Task requirements: Convert every line of the items below into a Markdown table with the columns Row and Line. Number each row and leave out blank lines.

Input data:
start

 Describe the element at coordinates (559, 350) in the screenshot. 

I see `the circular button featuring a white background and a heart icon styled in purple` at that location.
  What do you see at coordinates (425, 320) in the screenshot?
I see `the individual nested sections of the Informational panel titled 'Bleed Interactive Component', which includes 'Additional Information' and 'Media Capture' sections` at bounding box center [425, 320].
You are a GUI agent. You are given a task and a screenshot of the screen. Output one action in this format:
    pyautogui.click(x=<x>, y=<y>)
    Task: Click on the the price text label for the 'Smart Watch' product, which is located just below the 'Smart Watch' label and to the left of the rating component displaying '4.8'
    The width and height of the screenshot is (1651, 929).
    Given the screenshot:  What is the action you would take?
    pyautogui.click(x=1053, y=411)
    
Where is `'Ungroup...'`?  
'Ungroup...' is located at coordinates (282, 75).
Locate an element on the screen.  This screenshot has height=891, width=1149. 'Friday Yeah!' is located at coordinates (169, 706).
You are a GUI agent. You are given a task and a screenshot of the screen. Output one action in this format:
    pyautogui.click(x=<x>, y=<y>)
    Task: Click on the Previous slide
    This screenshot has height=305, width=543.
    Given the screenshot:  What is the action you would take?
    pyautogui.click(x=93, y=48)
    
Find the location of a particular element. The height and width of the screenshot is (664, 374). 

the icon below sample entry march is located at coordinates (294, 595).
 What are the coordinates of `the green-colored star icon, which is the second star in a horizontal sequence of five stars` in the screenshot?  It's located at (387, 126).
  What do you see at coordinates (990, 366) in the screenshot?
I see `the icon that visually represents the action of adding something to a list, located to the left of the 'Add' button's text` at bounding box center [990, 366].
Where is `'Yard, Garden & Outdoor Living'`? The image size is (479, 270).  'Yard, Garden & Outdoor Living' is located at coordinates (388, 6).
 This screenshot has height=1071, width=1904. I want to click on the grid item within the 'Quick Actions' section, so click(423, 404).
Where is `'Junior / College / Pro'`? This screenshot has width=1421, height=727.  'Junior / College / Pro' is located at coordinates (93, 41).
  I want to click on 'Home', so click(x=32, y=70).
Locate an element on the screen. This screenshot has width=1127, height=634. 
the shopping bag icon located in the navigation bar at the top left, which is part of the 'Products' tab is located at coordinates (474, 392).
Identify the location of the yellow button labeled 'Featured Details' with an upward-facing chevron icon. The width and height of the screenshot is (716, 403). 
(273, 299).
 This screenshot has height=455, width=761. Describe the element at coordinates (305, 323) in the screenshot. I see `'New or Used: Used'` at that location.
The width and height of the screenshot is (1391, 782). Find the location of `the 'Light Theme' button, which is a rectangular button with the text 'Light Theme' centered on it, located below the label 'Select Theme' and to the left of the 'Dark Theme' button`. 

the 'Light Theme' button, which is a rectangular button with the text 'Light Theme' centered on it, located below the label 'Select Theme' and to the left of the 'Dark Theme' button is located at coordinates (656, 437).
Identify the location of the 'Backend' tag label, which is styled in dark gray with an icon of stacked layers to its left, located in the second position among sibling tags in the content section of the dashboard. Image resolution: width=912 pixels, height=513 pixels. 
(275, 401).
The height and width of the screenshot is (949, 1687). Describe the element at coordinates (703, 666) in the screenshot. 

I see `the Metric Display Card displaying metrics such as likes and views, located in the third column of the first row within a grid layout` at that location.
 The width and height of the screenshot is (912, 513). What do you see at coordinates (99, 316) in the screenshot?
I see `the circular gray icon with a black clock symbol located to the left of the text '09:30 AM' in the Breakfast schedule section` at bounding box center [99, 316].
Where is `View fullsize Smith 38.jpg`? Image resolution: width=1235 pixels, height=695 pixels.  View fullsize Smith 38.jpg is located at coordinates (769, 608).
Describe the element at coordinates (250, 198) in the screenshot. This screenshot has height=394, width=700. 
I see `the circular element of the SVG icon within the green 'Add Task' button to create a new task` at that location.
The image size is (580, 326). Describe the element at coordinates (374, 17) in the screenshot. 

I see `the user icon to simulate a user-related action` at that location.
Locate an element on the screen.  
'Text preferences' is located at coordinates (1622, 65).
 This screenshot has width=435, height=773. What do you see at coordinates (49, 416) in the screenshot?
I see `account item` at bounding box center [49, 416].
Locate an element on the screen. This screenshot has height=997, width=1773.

end

Final answer:
| Row | Line |
|---|---|
| 1 |  Describe the element at coordinates (559, 350) in the screenshot.  |
| 2 | I see `the circular button featuring a white background and a heart icon styled in purple` at that location. |
| 3 |   What do you see at coordinates (425, 320) in the screenshot? |
| 4 | I see `the individual nested sections of the Informational panel titled 'Bleed Interactive Component', which includes 'Additional Information' and 'Media Capture' sections` at bounding box center [425, 320]. |
| 5 | You are a GUI agent. You are given a task and a screenshot of the screen. Output one action in this format: |
| 6 |     pyautogui.click(x=<x>, y=<y>) |
| 7 |     Task: Click on the the price text label for the 'Smart Watch' product, which is located just below the 'Smart Watch' label and to the left of the rating component displaying '4.8' |
| 8 |     The width and height of the screenshot is (1651, 929). |
| 9 |     Given the screenshot:  What is the action you would take? |
| 10 |     pyautogui.click(x=1053, y=411) |
| 11 | Where is `'Ungroup...'`?   |
| 12 | 'Ungroup...' is located at coordinates (282, 75). |
| 13 | Locate an element on the screen.  This screenshot has height=891, width=1149. 'Friday Yeah!' is located at coordinates (169, 706). |
| 14 | You are a GUI agent. You are given a task and a screenshot of the screen. Output one action in this format: |
| 15 |     pyautogui.click(x=<x>, y=<y>) |
| 16 |     Task: Click on the Previous slide |
| 17 |     This screenshot has height=305, width=543. |
| 18 |     Given the screenshot:  What is the action you would take? |
| 19 |     pyautogui.click(x=93, y=48) |
| 20 | Find the location of a particular element. The height and width of the screenshot is (664, 374).  |
| 21 | the icon below sample entry march is located at coordinates (294, 595). |
| 22 |  What are the coordinates of `the green-colored star icon, which is the second star in a horizontal sequence of five stars` in the screenshot?  It's located at (387, 126). |
| 23 |   What do you see at coordinates (990, 366) in the screenshot? |
| 24 | I see `the icon that visually represents the action of adding something to a list, located to the left of the 'Add' button's text` at bounding box center [990, 366]. |
| 25 | Where is `'Yard, Garden & Outdoor Living'`? The image size is (479, 270).  'Yard, Garden & Outdoor Living' is located at coordinates (388, 6). |
| 26 |  This screenshot has height=1071, width=1904. I want to click on the grid item within the 'Quick Actions' section, so click(423, 404). |
| 27 | Where is `'Junior / College / Pro'`? This screenshot has width=1421, height=727.  'Junior / College / Pro' is located at coordinates (93, 41). |
| 28 |   I want to click on 'Home', so click(x=32, y=70). |
| 29 | Locate an element on the screen. This screenshot has width=1127, height=634.  |
| 30 | the shopping bag icon located in the navigation bar at the top left, which is part of the 'Products' tab is located at coordinates (474, 392). |
| 31 | Identify the location of the yellow button labeled 'Featured Details' with an upward-facing chevron icon. The width and height of the screenshot is (716, 403).  |
| 32 | (273, 299). |
| 33 |  This screenshot has height=455, width=761. Describe the element at coordinates (305, 323) in the screenshot. I see `'New or Used: Used'` at that location. |
| 34 | The width and height of the screenshot is (1391, 782). Find the location of `the 'Light Theme' button, which is a rectangular button with the text 'Light Theme' centered on it, located below the label 'Select Theme' and to the left of the 'Dark Theme' button`.  |
| 35 | the 'Light Theme' button, which is a rectangular button with the text 'Light Theme' centered on it, located below the label 'Select Theme' and to the left of the 'Dark Theme' button is located at coordinates (656, 437). |
| 36 | Identify the location of the 'Backend' tag label, which is styled in dark gray with an icon of stacked layers to its left, located in the second position among sibling tags in the content section of the dashboard. Image resolution: width=912 pixels, height=513 pixels.  |
| 37 | (275, 401). |
| 38 | The height and width of the screenshot is (949, 1687). Describe the element at coordinates (703, 666) in the screenshot.  |
| 39 | I see `the Metric Display Card displaying metrics such as likes and views, located in the third column of the first row within a grid layout` at that location. |
| 40 |  The width and height of the screenshot is (912, 513). What do you see at coordinates (99, 316) in the screenshot? |
| 41 | I see `the circular gray icon with a black clock symbol located to the left of the text '09:30 AM' in the Breakfast schedule section` at bounding box center [99, 316]. |
| 42 | Where is `View fullsize Smith 38.jpg`? Image resolution: width=1235 pixels, height=695 pixels.  View fullsize Smith 38.jpg is located at coordinates (769, 608). |
| 43 | Describe the element at coordinates (250, 198) in the screenshot. This screenshot has height=394, width=700.  |
| 44 | I see `the circular element of the SVG icon within the green 'Add Task' button to create a new task` at that location. |
| 45 | The image size is (580, 326). Describe the element at coordinates (374, 17) in the screenshot.  |
| 46 | I see `the user icon to simulate a user-related action` at that location. |
| 47 | Locate an element on the screen.   |
| 48 | 'Text preferences' is located at coordinates (1622, 65). |
| 49 |  This screenshot has width=435, height=773. What do you see at coordinates (49, 416) in the screenshot? |
| 50 | I see `account item` at bounding box center [49, 416]. |
| 51 | Locate an element on the screen. This screenshot has height=997, width=1773. |